Exercise text:
Scientific classification
- Kingdom: Animalia
- Phylum: Chordata
- Class: Mammalia
- Order: Chiroptera
- Family: Rhinolophidae
- Genus: Rhinolophus
- Species: R. acuminatus
- Binomial name: Rhinolophus acuminatus Peters, 1871

= Acuminate horseshoe bat =

- Genus: Rhinolophus
- Species: acuminatus
- Authority: Peters, 1871
- Conservation status: LC

Species of bat

The acuminate horseshoe bat (Rhinolophus acuminatus) is a species of bat in the family Rhinolophidae. It is found in Southeast Asia. It lives in forests and urban areas.

==Taxonomy and etymology==
It was described as a new species in 1871 by German naturalist Wilhelm Peters. Its species name "acuminatus" is Latin for "pointed." The inspiration for this name was perhaps its "sharply upwards pointed sella."

==Description==
Its forearm length is 48-50 mm; its tail length is 21-31 mm; its ear length is 20-21 mm. It weighs 11.5-13.5 g.

Extracted records:
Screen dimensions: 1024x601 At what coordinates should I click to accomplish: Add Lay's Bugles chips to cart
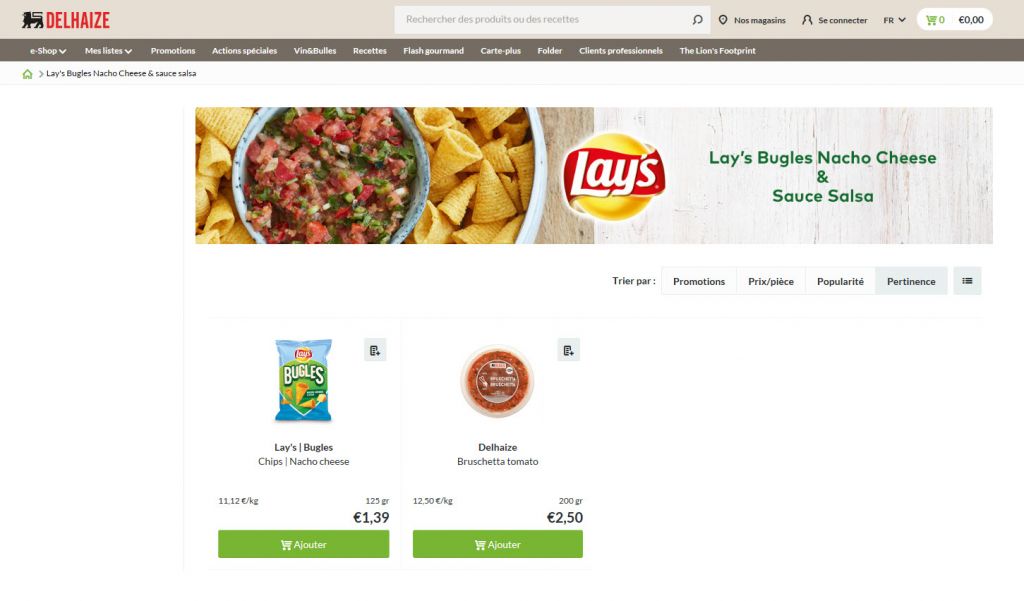coord(304,544)
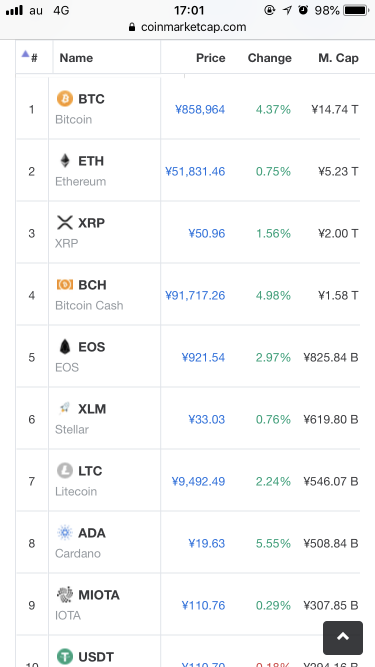Open the Ethereum price ¥51,831.46 link

195,172
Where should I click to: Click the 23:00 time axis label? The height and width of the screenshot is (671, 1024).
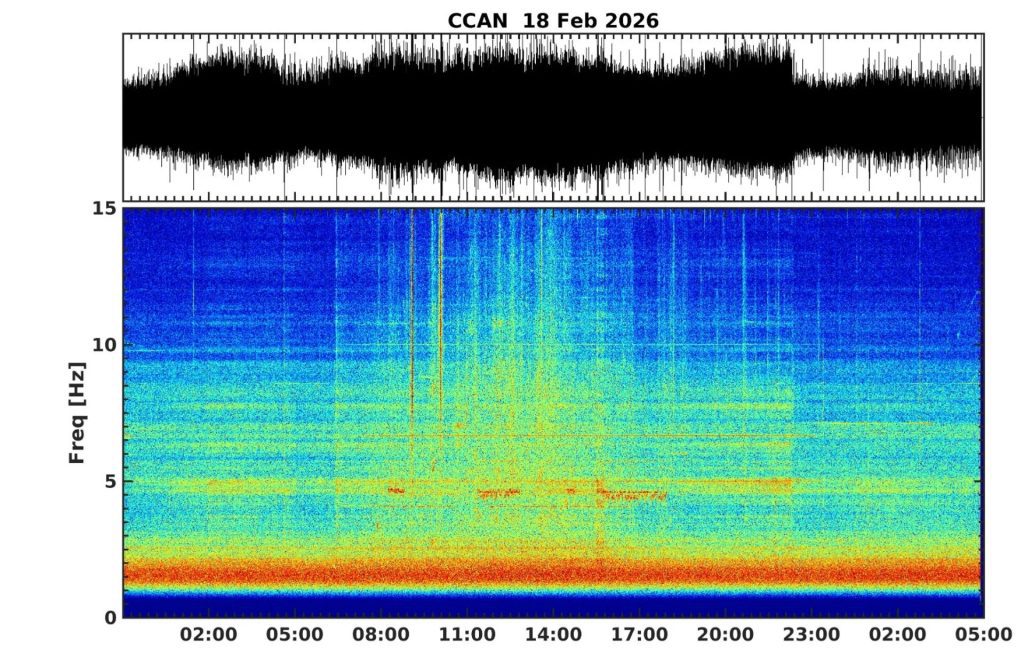(811, 635)
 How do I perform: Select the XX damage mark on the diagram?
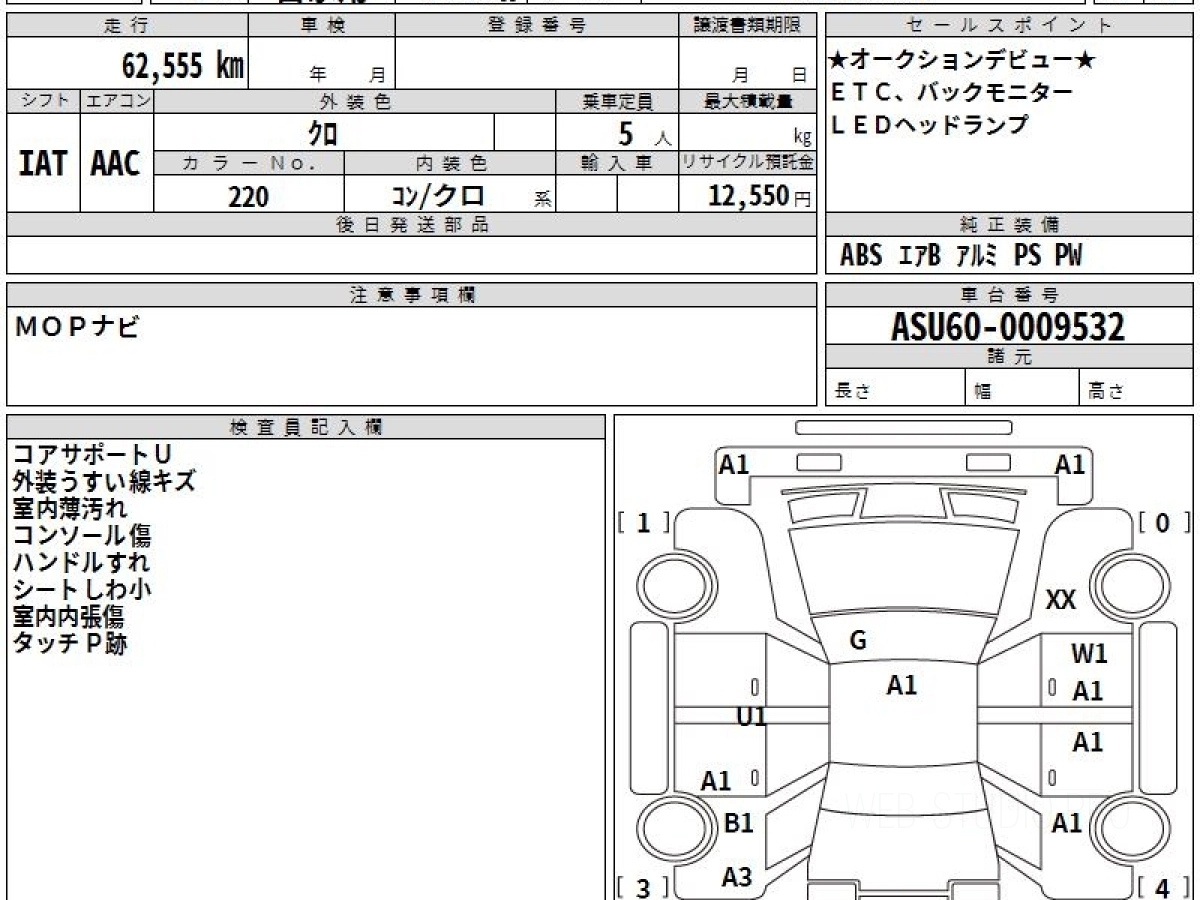(x=1061, y=600)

To do:
1 > According to the acuminate horseshoe bat text, what does the species name "acuminatus" mean in Latin?
2 > Carry the acuminate horseshoe bat text forward from its last sentence.

Answers provided:
1 > It means "pointed."

2 >
==Biology and ecology==
It is nocturnal, roosting in sheltered places during the day such as inside caves or on the undersides of palm leaves. It roosts in small colonies.

==Range and habitat==
It is found in several countries in Southeast Asia, including Cambodia, Indonesia, Laos, Malaysia, Myanmar, Thailand, and Vietnam.

==Conservation==
It is currently evaluated as least concern by the IUCN—its lowest conservation priority. Its range includes protected areas. It lacks major threats, although cave disturbance by humans is a local threat.